There was something in the air this week in Vancouver theatres. Hmmm. Sniff sniff. It’s a familiar smell. I never inhaled, of course, but I recognize it, um, from my university days.
Three new plays from Vancouver playwrights and the common denominator is … the 2010 Olympics? Global warming? No. It’s weed, bud, BC’s cash crop. It’s reefer madness 2007.
David King’s Up Island, Marcus Youssef’s Adrift on the Nile, and now David Mackay’s Thicker Than Water all get extended comic mileage out of characters smoking, dealing, or just talking about pot. If art is a barometer registering our deepest anxieties and most profound values, what are these plays telling us about ourselves in the here and now? I wonder.
Thicker Than Water concerns a depressive shoe fetishist who finances his sister’s investment in a grow-op, then starts a relationship with a neurotic female cop while his sister is held for ransom by a thuggish porn movie producer. It’s lightweight but very funny stuff with a couple of unexpected twists and a first-rate comic cast. And just in time for Valentine’s Day it even turns into a weird date play.
Mackay has established himself at the Arts Club and Bard on the Beach as an imaginative comedian. He does triple duty here as playwright, producer (Yorick Theatre is his company), and the central character, Tim.
As a challenge to his own comic ingenuity, Mackay makes Tim a sad, low-key, divorced guy who sits on his couch staring catatonically at the TV and tossing back prescription pills or inhaling the inside of women’s shoes that he compulsively steals.
Much of the energy is provided by Tim’s foul-mouthed little sister Amanda (Rebecca Auerbach), who is just as aggressive as he is passive. When she comes to borrow money to invest in our most lucrative export, Tim’s life quickly turns upside-down.
Further complications ensue when officer Judy (Dawn Petten) comes knocking during a peeping Tom investigation and thug Dan (Derek Metz) muscles in on the dope deal. Nicely twisted relationships develop.

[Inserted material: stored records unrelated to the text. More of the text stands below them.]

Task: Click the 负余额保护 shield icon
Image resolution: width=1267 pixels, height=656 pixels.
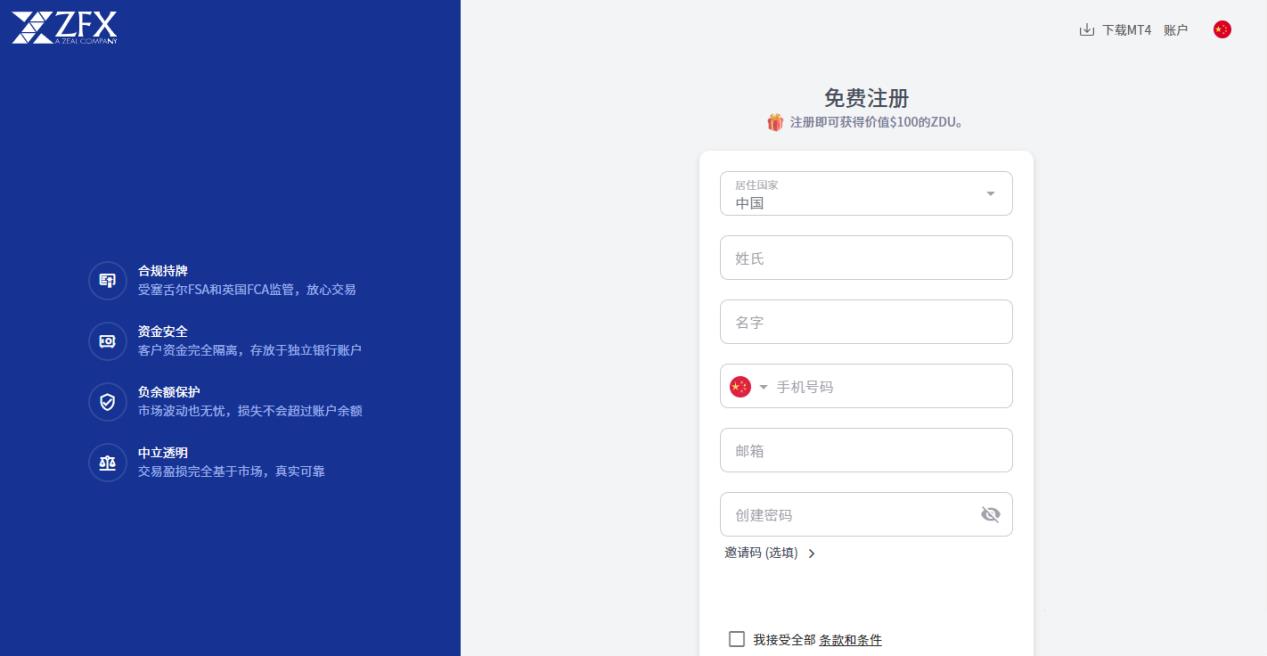Action: (x=107, y=402)
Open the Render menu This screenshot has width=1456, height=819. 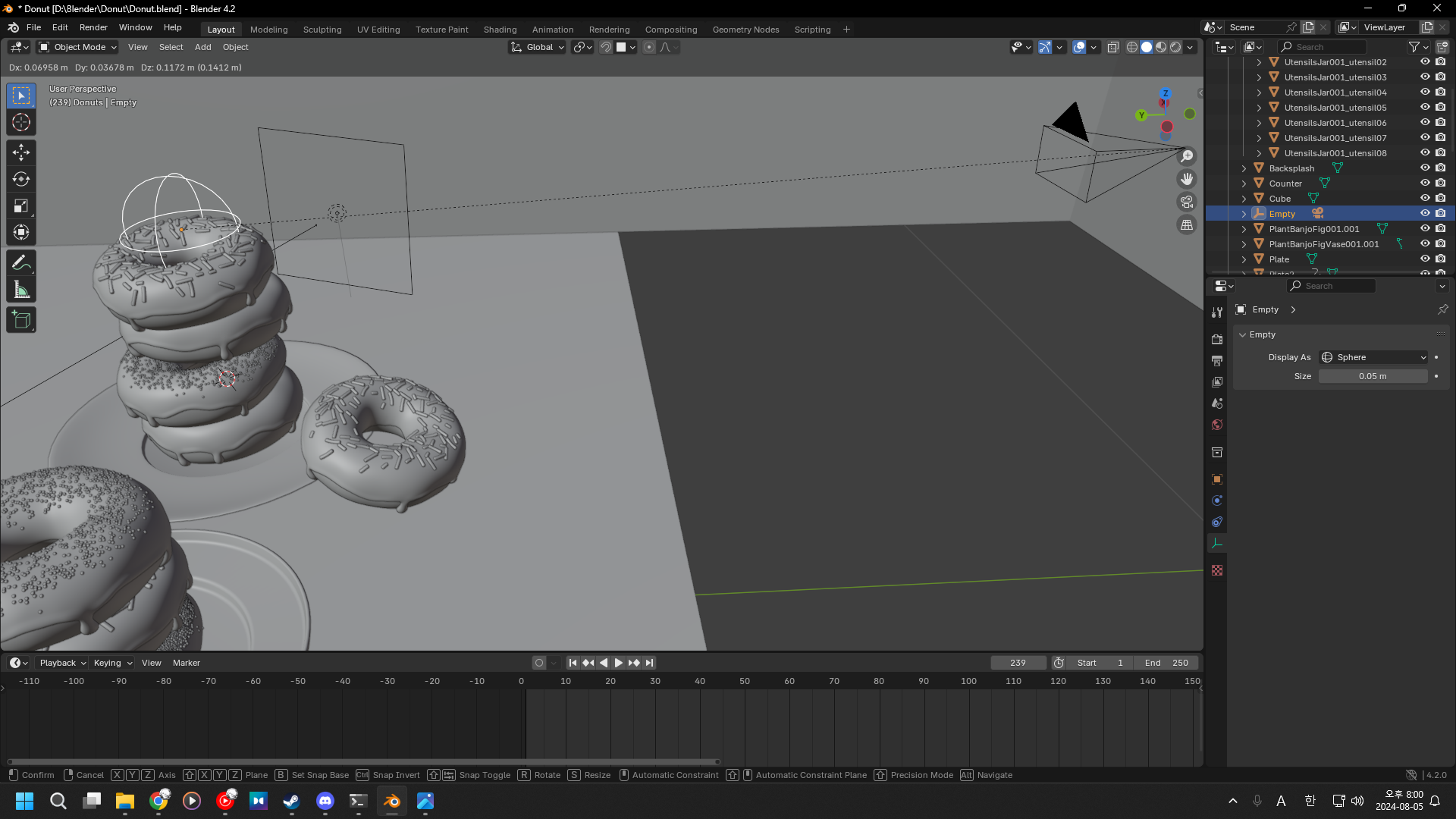(x=93, y=27)
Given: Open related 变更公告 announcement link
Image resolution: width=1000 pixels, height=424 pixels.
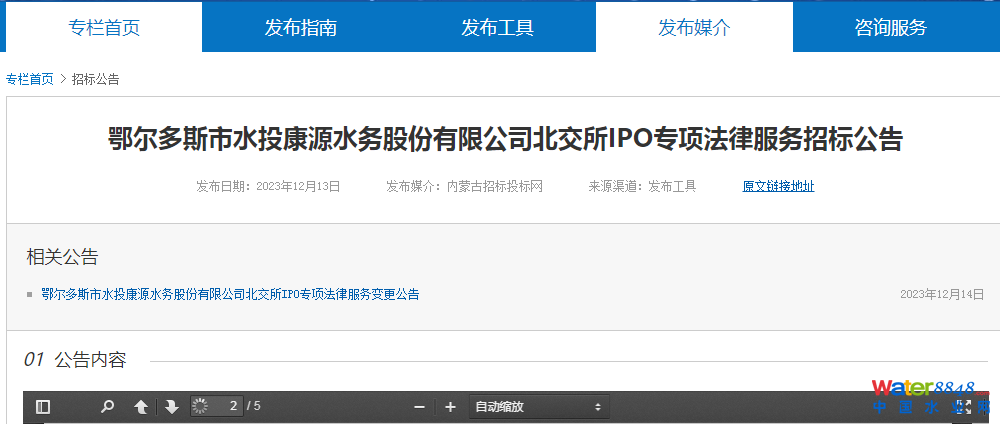Looking at the screenshot, I should click(230, 294).
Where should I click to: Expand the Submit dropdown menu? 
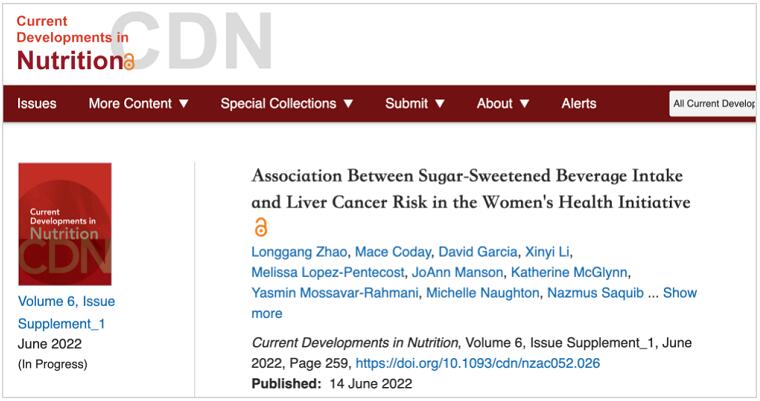pos(415,103)
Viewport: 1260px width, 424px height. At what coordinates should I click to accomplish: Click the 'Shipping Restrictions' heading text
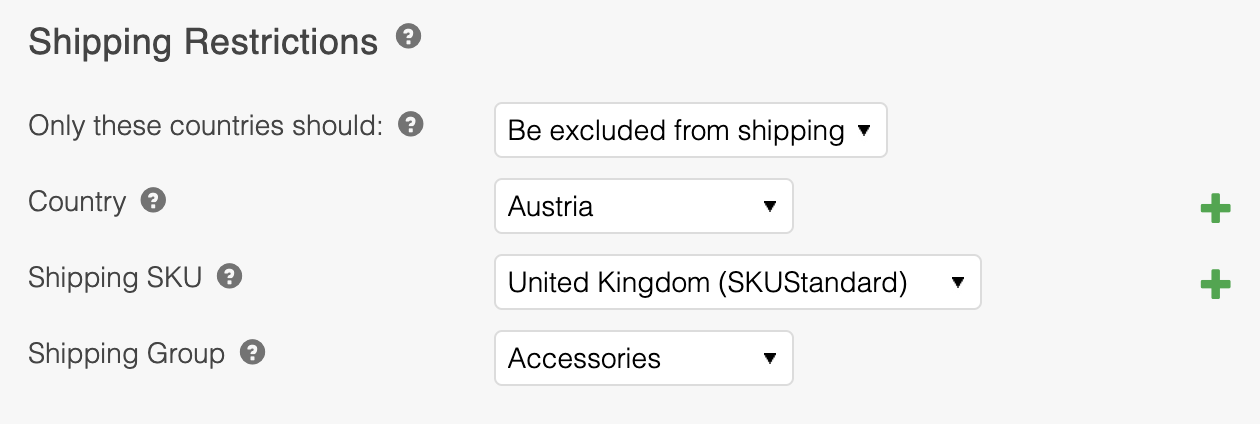[203, 42]
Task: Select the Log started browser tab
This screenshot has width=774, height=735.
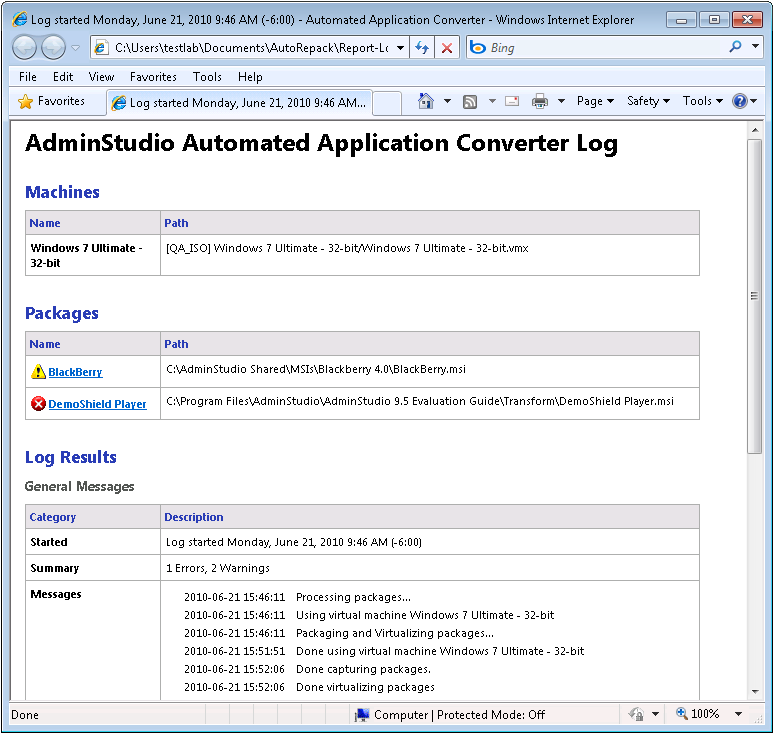Action: coord(240,102)
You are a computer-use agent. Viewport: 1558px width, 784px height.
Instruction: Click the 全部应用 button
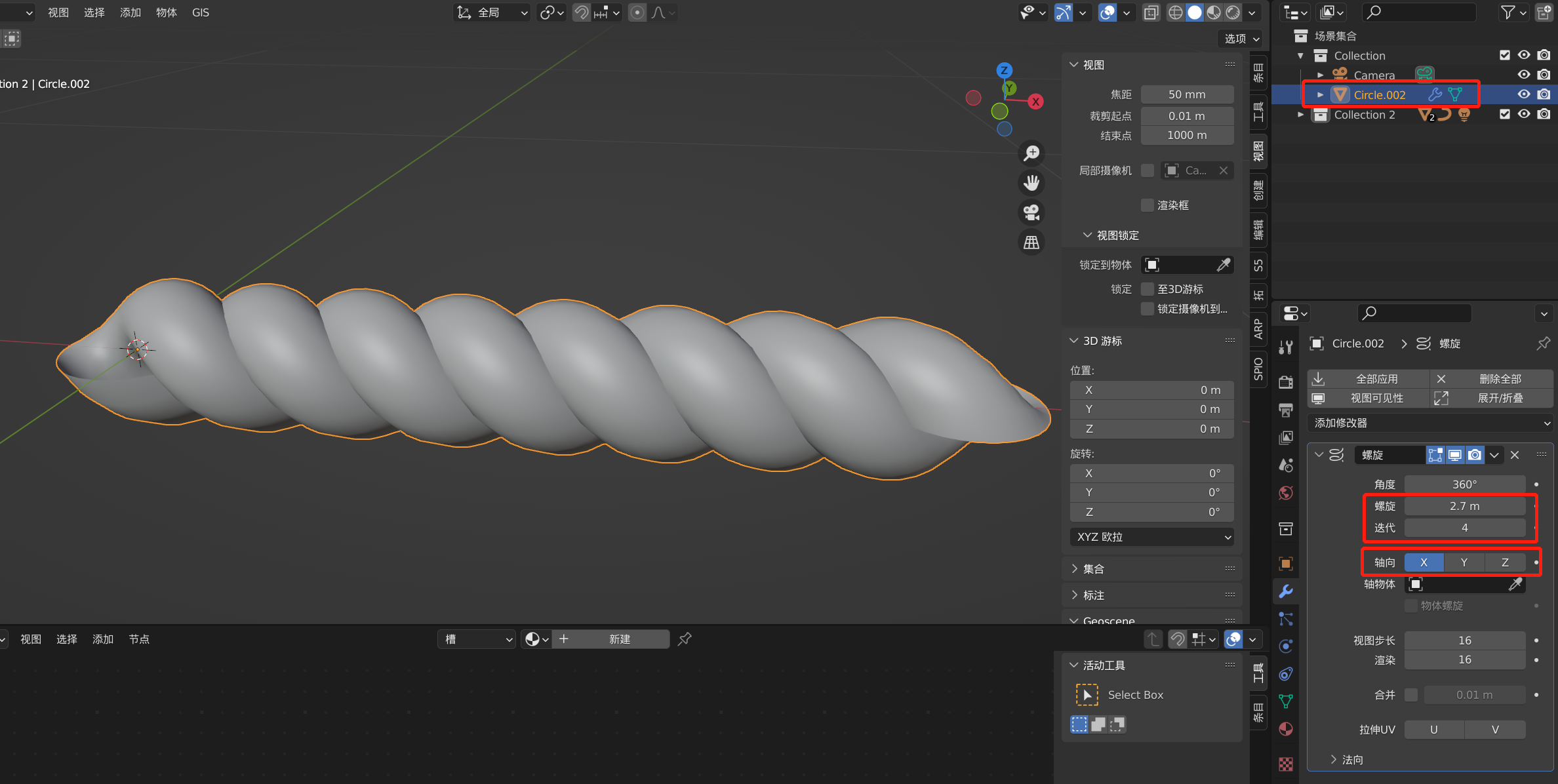pos(1376,379)
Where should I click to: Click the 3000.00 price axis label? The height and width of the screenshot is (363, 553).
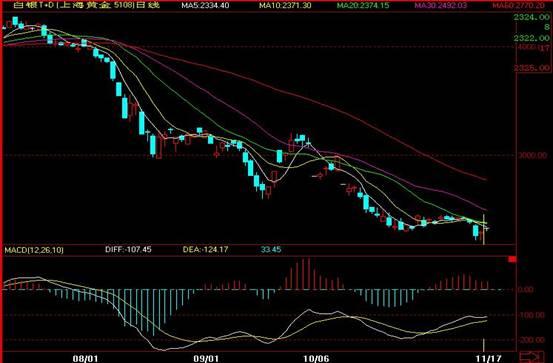(533, 155)
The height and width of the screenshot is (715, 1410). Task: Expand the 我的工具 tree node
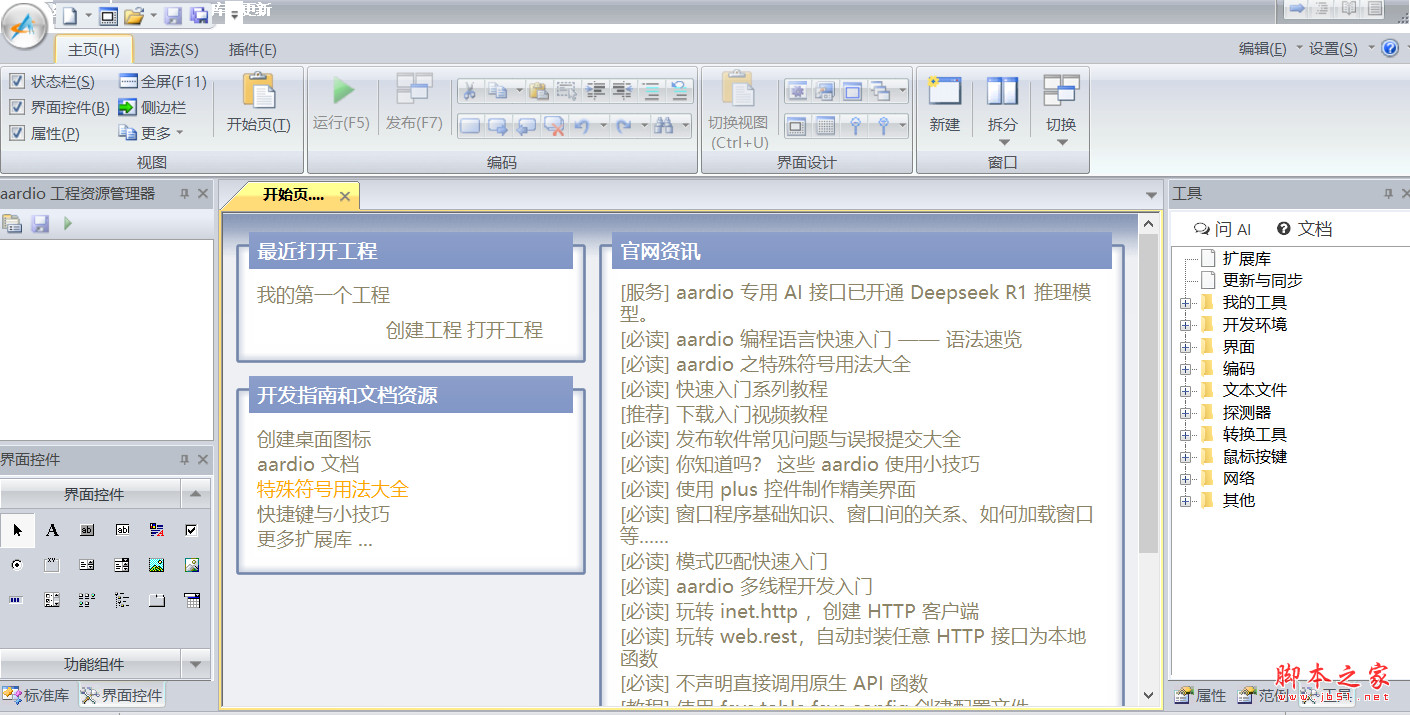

The situation might seem to call for farce but director James Fagan Tait relies instead on Mackay’s clever dialogue and the actors’ excellent comic timing to make, for example, a quiet getting-to-know-you conversation between Petten’s all-too candid Judy and Mackay’s eager but embarrassed Tim terrifically funny. Part of our pleasure is seeing how long the actors can hold their lines until the lengthy gales of laughter settle down enough for them to be heard.
And don’t worry, nobody inhales. All this comedy is legal.